### [Source material]
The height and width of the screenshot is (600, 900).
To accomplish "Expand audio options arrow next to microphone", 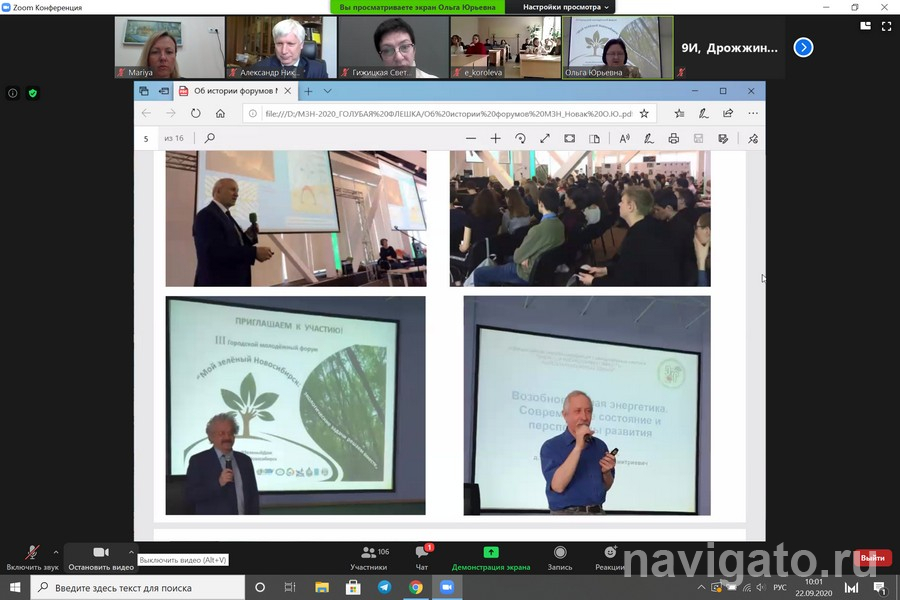I will pos(56,551).
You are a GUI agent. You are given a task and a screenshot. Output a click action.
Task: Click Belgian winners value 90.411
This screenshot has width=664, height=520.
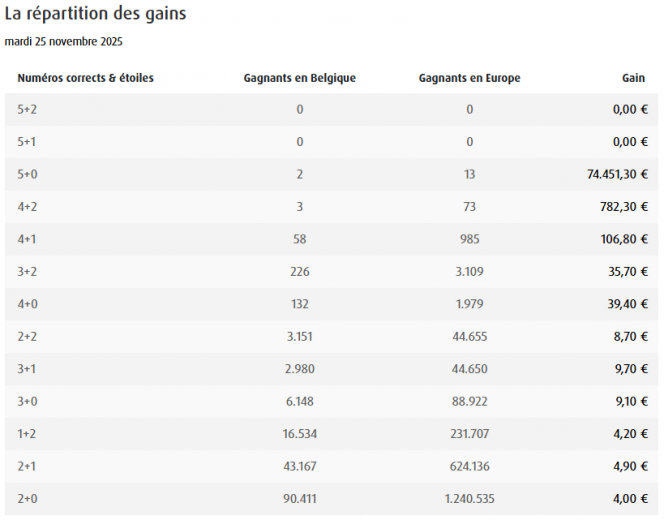pyautogui.click(x=299, y=498)
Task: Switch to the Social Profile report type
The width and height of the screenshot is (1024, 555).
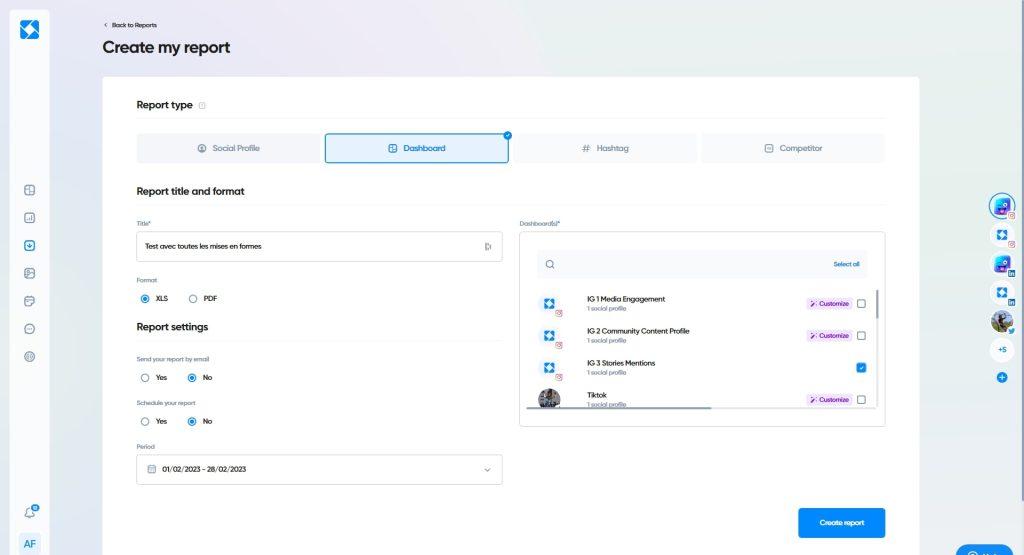Action: click(x=228, y=148)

### [Task]
The expected output is an exact retyping of the lines from the line with "Task: Switch to" through the last line of the data, with both ends kept and the pictures dropped.

### [Task output]
Task: Switch to the Social Profile report type
The width and height of the screenshot is (1024, 555).
Action: click(x=228, y=148)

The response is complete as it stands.